Donnerstag, 3. Januar 2019

Koran-Sure 4, Vers 34; DieZeit Artikel aus der Ausgabe vom 03.01; ein Kommentar


Koran-Sure 4, Vers 34; DieZeit Artikel aus der Ausgabe vom 03.01; ein Kommentar


Ich bin keine gelassene Person, noch nie gewesen. Also wäre es vermutlich gelogen, zu sagen, mich hat noch nie etwas so aufgeregt wie der Artikel, um den es geht, aber ich kann zumindest eines sagen: Mir war noch nie so klar, wie tiefgreifend die rassistische Ideologie ist, vor allem in ‚liberalen‘ Kreisen. 

Der Artikel soll sich ‚neutral‘ mit dem Vers 34 aus der Koran-Sure 4 auseinander setzen.  (Die berüchtigte Koran-Sure, die es dem Ehemann erlaubt, seine Ehefrau zu schlagen) Angeblich. Es geht im Artikel aber tatsächlich, und wie sollte es auch anders sein, um Gewalt an muslimischen Frauen durch ausschließlich muslimische Männer.

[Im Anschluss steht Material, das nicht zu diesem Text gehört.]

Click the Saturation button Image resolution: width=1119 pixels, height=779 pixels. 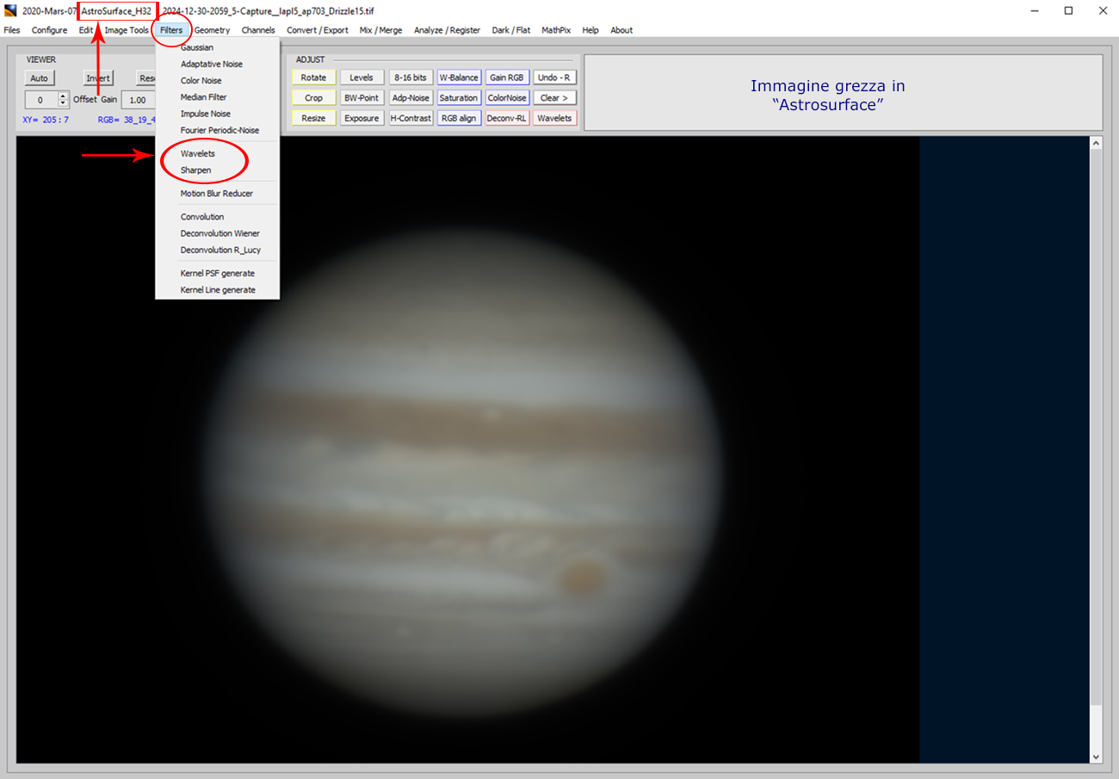(458, 98)

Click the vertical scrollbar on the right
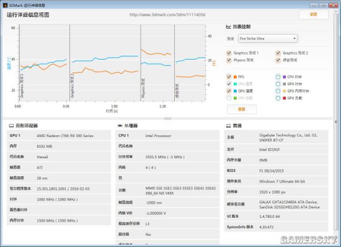pos(336,122)
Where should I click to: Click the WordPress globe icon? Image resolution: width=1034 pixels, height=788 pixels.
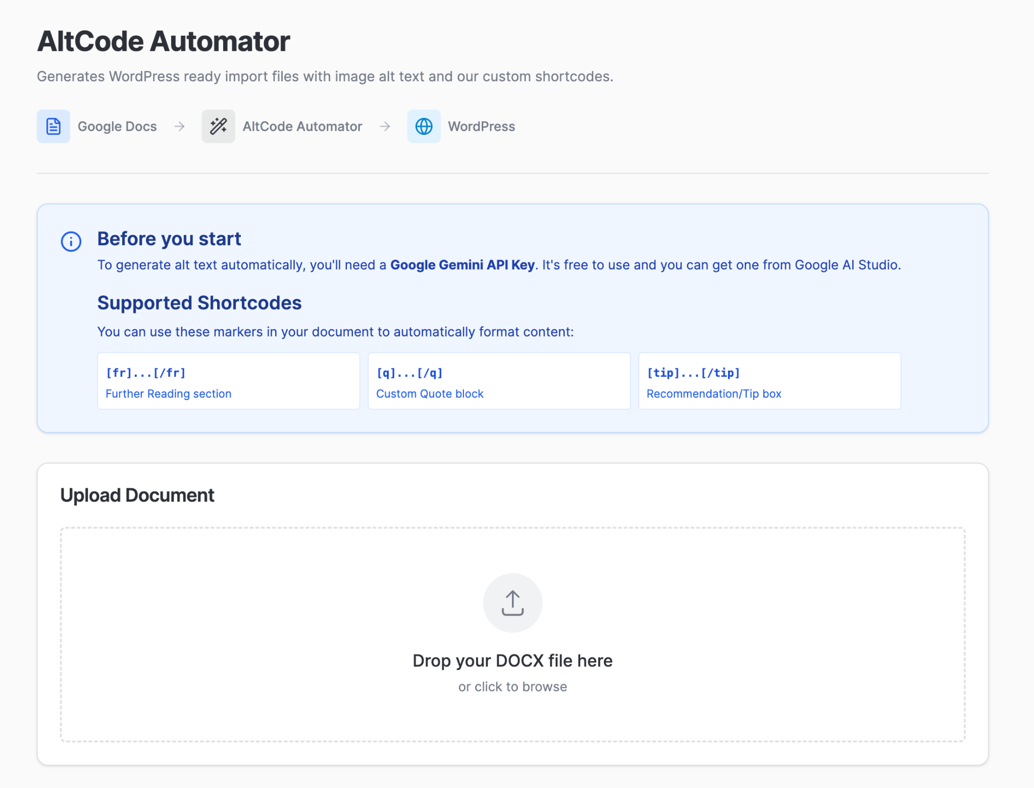point(424,126)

Zu diesem Thema möchte ich kurz etwas sagen: Mir ist bewusst, das es in der muslimischen Community Probleme mit Gewalt (vor allem an Frauen und Kindern) gibt. Ich kenne das Mindset, das dahinter steht. Ich kenne die Strukturen, die die Wiederholung dieser Taten ermöglichen. Und ich erkenne diese Problematik. Ich erkenne auch die Schuld, die bei der Mentalität liegt, aber auch, und das vergessen Journalist*innen wie die der Zeit sehr gerne, die Schuld, die die Mehrheitsbevölkerung und die rassistischen Strukturen unserer Gesellschaft tragen. Dazu später mehr. 


Das erste was ich immer wieder faszinierend finde, ist, dass Redaktionen von Magazinen und Zeitungen (wie die Zeit) immer wieder darauf bestehen, Themen wie diese, ungeeigneten Journalisten zuzuteilen. Auf der Seite 14 steht: „(…) sind auch wir keine Experten. Wir haben nicht Islamwissenschaften studiert und sprechen nicht Arabisch“. Ja tja. Sie klingen auch nicht wie muslimische Frauen. Später auf Seite 16 steht auch, das die Journalisten Probleme hatten Zugang zur Community zu finden. Niemand wollte reden. Tatsächlich kriegen im ganzen Artikel weiße, nicht muslimische Männer und Frauen, mehr als die doppelte Anzahl an Zeilen gewidmet als muslimische Frauen, also die Gruppe, um die es in diesem Artikel angeblich gehen soll.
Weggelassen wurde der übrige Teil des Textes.